One of my best Richard Dreyfuss and Emilio Estevez films.
For a film which reached number 1 at the US box office and earned
enough movie for the studio to green-light a sequel, Stakeout has
strangely enough become a forgotten 80s gem.
The story is simple, officers Lecce (Richard Dreyfuss) and and Reimers (Emilio Estevez) are assigned to a stakeout of the house of waitress Maguire (Madeleine Stowe), hoping that her fugitive ex-boyfriend (Aidan Quinn) will return to her house. Things soon take a bizarre twist, as Lecce, posing as a telephone repairman, and Maguire start to fall in love.
Although the film offers no originality and is riddled with clichés, it is very entertaining. Although it runs for nearly two hours, it thankfully doesn't feel that long and the story keeps you interested all the way. Richard Dreyfus and Emilio Estevez are quality comedians, somewhat surprisingly in my opinion. Their jokes and banter make the comedy part of this film work well.
The thriller elements are good too, Aidan Quinn does a good job making his character look like a real bad-ass, and the film's action sequences are really solid pre-cgi-stuff. I was especially impressed by the car chase, which looks really good.
Overall, this is pure solid 80s entertainment and I think this film deserves to be remembered and watched. I think it is equally good as many other 80s action classics like "48 hours" for example. Recommended!
*** This review may contain spoilers ***
This is a great Action/Comedy that's quite hilarious and very entertaining with a cool story, Richard Dreyfuss and Emilio Estevez are brilliant together!. All the characters are great, and it also had some good dramatic moments as well, plus Richard Dreyfuss,Emilio Estevez and Madeleine Stowe are all simply amazing in this!. Aidan Quinn is very good as the bad guy, and I thought Estevez and Dreyfuss had wonderful chemistry together ,plus it's very well made and written as well. It's also pretty underrated in my opinion, and one of the funniest scenes in the movie for me is when the cops are chasing Dreyfuss as they think he's the suspect, and he's wearing a pink hat and weird clothing, plus this should be higher then 6.4!. The whole cast really seemed to be enjoying themselves, and Dreyfuss and Stowe had pretty good chemistry together as well, plus the finale is quite exciting. The ending is very funny, and it had some great music in it as well, plus the opening was somewhat disturbing. This is a great Action/Comedy that's quite hilarious and very entertaining, with a cool story, Richard Dreyfuss and Emilio Estevez were brilliant together, I highly recommend this one!. The Direction is great!. John Badham does a great! job here with really good camera work, good angles and keeping the film funny and at a very fast pace. The Acting is wonderful!. Richard Dreyfuss is amazing here, he is extremely hilarious very likable had wonderful chemistry with Estevez, had some cool lines, seemed to be enjoying himself, and had perfect comic timing!, I love this guy!. Emilio Estevez is amazing as always and is also amazing here, he is extremely likable, funny worked so well together with Dreyfuss had lots of charisma, and had some really funny scenes, he was amazing! (Estevez rules!!!!!!!). Madeleine Stowe is incredibly gorgeous and is amazing as always, she had a decent accent, was funny had pretty good chemistry with Dreyfuss, and had a fun character I loved her as usual! (Stowe Rules!!!!!!!). Aidan Quinn is very good as the bad guy, he was intense and really convinced me I liked him. Dan Lauria and Forest Whitaker are good as the two dim witted cops I liked them. Rest of the cast are fine. Overall I highly recommend this one!. ***1/2 out of 5
Good stuff from the 80's. A cop buddy movie, with a little romance, a little action and a lot of comedy. The comedy part works out pretty well. The soundtrack is, well, very 80's.. but very good also. Serious scenes depicting the bad guys are pretty realistic and the movie has surprisingly dark tones in these parts. Only thing I don't like about in this movie, is that Richard Dreyfuss was 40 when he made this, gray hair and not that much of it, he doesn't have the looks of Connery, and he gets this hot young girl. Of course he is nice and funny and all that, but I found it to be a bit of a far stretch. Also the main characters have both a funny mustache which makes Dreyfuss look even older.

Records shown:
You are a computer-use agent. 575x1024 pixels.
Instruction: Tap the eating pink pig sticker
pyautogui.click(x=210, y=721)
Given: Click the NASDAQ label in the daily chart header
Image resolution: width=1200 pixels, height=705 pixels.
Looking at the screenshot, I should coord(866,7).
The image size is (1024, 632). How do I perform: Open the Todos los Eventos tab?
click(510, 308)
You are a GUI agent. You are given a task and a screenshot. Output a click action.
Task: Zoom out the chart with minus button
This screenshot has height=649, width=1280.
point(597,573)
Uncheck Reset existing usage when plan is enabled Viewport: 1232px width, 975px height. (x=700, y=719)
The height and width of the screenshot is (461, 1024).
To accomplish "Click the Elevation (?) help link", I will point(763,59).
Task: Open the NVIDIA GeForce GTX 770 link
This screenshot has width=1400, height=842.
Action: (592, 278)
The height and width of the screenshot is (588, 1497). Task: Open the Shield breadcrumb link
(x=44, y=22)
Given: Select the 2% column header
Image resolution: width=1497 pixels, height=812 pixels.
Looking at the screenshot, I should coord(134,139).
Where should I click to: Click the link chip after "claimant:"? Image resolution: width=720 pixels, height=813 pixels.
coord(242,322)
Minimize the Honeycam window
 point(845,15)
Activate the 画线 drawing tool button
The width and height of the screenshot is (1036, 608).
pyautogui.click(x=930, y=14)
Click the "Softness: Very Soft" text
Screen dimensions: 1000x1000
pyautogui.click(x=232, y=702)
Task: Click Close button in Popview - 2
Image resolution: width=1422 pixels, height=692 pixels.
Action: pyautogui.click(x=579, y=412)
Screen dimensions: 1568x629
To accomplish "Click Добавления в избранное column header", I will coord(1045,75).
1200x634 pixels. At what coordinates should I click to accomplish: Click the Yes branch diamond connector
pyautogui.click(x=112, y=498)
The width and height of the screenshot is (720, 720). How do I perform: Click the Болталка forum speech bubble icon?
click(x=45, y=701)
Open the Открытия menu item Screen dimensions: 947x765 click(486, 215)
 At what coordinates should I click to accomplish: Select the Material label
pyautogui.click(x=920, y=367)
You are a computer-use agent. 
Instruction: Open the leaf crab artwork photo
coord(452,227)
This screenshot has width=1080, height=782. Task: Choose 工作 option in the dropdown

Problem description:
In the Stakeout reviews above, what does Lecce pose as during the stakeout?

Complete answer:
A telephone repairman.